Collected data
::::::

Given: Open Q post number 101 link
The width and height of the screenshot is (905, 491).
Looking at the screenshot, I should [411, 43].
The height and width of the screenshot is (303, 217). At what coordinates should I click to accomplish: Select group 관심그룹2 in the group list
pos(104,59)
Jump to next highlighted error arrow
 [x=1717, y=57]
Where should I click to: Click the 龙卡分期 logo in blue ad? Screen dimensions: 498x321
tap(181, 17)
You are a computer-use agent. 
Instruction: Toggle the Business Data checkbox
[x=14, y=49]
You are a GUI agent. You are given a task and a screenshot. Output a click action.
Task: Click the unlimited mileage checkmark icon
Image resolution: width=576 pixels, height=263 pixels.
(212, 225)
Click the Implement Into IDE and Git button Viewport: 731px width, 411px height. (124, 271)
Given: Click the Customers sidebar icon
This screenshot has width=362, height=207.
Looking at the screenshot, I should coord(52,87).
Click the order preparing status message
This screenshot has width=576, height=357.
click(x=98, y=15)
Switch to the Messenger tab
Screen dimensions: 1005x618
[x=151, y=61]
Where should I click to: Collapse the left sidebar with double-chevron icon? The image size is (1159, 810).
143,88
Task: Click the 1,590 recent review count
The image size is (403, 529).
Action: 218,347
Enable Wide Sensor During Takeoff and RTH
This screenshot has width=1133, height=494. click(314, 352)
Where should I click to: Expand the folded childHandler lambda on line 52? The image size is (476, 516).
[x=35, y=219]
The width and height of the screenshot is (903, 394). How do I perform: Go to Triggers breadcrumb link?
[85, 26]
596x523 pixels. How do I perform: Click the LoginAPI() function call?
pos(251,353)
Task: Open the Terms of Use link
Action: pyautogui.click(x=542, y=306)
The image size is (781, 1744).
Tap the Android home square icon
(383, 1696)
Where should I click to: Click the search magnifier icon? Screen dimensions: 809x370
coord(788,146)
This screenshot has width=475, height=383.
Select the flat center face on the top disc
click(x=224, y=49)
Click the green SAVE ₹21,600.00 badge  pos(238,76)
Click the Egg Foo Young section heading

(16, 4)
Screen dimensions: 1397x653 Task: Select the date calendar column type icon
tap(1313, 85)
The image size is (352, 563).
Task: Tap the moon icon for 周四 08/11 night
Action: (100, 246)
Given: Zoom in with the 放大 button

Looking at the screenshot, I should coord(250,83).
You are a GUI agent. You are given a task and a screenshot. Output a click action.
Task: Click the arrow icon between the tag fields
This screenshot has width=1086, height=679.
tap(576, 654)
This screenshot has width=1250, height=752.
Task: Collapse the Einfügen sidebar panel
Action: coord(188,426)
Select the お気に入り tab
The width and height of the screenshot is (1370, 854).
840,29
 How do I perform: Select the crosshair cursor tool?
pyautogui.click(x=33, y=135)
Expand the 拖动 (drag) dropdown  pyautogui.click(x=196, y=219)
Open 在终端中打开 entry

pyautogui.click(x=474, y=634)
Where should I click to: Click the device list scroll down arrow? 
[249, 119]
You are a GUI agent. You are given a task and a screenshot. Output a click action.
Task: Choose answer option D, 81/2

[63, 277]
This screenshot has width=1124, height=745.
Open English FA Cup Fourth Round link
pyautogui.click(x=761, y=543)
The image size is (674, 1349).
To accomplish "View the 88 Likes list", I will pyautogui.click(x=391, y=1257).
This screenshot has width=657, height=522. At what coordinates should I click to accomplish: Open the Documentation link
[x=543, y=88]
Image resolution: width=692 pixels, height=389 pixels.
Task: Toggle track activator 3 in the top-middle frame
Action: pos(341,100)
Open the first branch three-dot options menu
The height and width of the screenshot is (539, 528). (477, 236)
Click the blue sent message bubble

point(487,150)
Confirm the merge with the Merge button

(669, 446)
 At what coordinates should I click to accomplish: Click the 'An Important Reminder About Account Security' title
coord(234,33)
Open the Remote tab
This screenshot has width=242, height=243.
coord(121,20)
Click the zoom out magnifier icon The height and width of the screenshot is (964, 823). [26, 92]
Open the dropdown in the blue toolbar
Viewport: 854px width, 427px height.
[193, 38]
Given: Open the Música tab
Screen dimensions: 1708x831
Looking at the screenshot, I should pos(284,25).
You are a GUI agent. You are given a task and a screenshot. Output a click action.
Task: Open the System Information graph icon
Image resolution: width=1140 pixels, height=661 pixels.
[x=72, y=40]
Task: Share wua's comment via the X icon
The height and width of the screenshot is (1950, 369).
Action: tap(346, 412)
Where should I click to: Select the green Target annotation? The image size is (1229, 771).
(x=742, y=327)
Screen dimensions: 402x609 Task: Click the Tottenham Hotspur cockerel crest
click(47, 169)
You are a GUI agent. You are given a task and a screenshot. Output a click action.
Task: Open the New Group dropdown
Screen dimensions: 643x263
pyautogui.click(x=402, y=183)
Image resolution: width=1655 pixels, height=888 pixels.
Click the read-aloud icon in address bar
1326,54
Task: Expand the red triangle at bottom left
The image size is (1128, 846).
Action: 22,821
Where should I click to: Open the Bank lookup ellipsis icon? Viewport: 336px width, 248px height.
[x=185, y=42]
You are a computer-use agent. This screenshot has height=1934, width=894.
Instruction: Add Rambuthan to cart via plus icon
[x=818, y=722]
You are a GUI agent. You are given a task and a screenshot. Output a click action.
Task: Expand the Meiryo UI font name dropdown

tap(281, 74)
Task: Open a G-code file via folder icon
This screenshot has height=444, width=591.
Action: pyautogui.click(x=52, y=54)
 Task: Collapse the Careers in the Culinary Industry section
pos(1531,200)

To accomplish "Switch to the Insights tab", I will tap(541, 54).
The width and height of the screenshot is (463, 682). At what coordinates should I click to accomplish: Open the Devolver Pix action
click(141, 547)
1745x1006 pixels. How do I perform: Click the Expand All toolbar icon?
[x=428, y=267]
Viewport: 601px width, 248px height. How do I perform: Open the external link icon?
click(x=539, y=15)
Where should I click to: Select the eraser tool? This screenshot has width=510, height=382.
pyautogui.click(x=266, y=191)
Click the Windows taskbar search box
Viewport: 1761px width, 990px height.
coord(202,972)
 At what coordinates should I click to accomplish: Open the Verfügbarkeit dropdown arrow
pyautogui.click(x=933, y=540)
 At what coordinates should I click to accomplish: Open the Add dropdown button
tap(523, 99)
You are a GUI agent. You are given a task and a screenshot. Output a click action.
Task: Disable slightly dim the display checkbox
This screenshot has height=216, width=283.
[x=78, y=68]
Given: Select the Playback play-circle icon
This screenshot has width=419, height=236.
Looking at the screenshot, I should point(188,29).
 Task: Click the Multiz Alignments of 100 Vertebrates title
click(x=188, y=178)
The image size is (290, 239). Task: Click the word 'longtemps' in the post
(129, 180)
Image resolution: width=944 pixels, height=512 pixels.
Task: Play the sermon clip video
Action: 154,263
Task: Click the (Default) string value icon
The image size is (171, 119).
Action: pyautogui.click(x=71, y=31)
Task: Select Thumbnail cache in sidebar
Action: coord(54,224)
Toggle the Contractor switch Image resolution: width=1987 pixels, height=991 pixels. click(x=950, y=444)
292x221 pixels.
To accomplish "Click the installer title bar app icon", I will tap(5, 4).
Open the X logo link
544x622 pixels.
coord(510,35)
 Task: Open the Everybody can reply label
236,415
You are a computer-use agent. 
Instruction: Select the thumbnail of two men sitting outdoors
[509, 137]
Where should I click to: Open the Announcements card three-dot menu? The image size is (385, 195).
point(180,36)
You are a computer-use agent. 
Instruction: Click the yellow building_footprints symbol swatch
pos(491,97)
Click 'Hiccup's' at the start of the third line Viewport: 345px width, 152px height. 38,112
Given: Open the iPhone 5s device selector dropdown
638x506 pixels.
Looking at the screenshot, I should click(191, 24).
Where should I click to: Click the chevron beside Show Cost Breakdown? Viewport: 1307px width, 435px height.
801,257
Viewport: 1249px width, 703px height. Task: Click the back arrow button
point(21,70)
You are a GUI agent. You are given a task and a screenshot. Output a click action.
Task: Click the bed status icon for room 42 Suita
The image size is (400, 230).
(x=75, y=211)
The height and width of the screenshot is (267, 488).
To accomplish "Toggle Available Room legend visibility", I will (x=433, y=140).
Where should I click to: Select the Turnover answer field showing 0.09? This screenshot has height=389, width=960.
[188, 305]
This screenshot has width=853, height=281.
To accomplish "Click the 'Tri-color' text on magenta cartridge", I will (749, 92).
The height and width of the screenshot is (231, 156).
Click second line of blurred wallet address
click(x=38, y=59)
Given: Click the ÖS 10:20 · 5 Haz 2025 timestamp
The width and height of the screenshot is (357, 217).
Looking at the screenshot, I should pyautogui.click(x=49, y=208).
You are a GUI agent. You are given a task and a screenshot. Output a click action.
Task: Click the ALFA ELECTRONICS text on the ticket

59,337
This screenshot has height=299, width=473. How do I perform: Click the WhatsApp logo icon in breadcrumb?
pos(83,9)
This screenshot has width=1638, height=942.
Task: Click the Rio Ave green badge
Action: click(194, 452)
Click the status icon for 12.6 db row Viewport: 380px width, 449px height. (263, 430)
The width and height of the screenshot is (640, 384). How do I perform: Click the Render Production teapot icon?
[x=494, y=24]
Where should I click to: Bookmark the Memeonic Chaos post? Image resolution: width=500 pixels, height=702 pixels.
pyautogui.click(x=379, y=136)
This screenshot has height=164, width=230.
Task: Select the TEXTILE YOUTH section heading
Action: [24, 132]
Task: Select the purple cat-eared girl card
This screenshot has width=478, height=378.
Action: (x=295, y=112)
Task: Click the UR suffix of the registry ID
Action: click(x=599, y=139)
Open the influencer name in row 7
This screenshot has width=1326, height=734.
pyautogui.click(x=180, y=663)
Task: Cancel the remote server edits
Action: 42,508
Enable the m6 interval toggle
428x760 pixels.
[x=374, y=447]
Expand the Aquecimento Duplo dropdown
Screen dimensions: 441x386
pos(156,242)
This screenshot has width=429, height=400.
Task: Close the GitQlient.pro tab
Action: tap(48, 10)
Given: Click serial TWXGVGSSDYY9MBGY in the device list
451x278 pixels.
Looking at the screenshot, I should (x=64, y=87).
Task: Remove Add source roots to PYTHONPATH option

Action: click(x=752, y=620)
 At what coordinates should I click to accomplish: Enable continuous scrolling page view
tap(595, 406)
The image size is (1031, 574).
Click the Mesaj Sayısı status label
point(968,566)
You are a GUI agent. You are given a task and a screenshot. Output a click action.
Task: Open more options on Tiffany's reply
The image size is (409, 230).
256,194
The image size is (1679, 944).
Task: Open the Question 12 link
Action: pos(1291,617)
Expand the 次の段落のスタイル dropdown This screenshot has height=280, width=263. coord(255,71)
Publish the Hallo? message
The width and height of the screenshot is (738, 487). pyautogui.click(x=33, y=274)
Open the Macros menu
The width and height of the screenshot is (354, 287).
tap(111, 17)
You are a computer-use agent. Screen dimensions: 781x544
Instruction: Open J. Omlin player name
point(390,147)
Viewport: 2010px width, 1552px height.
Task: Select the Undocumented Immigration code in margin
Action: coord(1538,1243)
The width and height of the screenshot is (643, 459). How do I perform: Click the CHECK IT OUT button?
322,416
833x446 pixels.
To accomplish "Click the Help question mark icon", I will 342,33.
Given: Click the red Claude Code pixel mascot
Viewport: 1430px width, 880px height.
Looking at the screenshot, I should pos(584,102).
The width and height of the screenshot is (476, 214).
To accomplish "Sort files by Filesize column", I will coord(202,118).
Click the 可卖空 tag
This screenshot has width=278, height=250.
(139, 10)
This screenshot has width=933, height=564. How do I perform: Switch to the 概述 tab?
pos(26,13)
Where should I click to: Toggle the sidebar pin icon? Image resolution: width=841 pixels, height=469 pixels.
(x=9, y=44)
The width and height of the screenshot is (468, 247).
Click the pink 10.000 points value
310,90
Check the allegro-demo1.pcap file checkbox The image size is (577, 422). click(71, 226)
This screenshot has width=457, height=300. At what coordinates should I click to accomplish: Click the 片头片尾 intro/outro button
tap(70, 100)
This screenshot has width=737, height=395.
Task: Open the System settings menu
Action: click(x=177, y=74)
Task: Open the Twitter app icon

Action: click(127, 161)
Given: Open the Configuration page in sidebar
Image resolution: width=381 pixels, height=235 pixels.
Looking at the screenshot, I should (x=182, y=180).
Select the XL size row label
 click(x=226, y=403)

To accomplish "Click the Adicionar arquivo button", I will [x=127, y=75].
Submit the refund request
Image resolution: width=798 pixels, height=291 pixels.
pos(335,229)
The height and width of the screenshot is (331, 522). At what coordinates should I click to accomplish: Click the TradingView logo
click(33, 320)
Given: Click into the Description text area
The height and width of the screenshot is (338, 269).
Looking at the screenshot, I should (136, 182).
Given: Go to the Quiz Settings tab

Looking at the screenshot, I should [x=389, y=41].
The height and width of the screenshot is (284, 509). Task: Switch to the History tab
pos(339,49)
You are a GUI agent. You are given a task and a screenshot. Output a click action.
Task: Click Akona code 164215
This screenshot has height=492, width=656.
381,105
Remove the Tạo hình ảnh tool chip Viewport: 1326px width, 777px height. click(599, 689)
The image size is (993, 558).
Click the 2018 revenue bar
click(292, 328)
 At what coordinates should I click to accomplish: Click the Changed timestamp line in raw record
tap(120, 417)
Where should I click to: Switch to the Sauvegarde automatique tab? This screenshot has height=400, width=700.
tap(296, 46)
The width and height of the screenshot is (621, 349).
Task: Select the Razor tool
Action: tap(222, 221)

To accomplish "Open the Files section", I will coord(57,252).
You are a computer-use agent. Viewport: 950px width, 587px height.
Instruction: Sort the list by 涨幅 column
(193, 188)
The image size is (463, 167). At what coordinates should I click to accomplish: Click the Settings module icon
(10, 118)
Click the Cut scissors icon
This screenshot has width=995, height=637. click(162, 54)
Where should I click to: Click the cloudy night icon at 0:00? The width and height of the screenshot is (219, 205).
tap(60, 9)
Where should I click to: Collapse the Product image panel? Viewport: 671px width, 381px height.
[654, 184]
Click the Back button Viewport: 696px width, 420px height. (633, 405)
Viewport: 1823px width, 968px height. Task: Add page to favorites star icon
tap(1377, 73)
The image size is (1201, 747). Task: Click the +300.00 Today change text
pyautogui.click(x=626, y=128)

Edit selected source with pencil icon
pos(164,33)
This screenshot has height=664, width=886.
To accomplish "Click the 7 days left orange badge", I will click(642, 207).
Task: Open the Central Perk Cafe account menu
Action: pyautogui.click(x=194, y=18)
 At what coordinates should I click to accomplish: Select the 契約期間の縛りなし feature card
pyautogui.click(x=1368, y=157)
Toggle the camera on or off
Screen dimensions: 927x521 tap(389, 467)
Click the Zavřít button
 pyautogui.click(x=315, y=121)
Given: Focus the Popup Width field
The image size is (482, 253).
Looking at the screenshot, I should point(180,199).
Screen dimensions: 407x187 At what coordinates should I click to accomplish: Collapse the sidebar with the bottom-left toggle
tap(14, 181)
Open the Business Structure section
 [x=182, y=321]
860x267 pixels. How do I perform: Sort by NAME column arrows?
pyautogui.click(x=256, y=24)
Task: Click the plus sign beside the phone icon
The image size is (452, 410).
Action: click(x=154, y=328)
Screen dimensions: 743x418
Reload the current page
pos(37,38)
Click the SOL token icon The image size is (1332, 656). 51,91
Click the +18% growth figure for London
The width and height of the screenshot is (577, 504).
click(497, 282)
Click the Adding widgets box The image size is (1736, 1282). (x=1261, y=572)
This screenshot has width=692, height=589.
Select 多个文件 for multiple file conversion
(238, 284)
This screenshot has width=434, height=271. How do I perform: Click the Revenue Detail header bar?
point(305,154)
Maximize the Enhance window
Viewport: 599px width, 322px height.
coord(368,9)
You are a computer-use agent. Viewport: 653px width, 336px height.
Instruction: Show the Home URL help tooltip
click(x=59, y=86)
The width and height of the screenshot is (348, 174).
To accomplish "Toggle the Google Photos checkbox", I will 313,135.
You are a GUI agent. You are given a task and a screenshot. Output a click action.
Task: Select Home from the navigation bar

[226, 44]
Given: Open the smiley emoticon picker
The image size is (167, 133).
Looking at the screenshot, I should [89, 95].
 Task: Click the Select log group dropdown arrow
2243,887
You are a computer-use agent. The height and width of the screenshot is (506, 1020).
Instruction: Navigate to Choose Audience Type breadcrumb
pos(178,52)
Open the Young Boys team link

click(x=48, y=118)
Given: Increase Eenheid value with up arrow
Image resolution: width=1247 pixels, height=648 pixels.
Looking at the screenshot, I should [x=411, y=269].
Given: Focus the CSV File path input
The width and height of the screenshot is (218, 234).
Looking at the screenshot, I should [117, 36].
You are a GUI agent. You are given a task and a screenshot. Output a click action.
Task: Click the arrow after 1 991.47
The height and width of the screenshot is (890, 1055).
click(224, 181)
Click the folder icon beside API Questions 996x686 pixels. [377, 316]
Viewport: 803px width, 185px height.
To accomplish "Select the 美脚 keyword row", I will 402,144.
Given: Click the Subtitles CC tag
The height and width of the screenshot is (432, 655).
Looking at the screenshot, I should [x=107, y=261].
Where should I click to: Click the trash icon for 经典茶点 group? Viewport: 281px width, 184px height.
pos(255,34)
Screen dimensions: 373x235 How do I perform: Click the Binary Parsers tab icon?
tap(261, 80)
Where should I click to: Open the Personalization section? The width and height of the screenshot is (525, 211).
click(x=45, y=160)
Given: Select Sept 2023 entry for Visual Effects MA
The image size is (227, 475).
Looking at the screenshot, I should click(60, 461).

::::::

Write out, word for word, the part of the entries that opens with the first line and closes with the line containing "pos(104,59)", including both of those lines and nothing else.

Given: Open Q post number 101 link
The width and height of the screenshot is (905, 491).
Looking at the screenshot, I should [411, 43].
The height and width of the screenshot is (303, 217). At what coordinates should I click to accomplish: Select group 관심그룹2 in the group list
pos(104,59)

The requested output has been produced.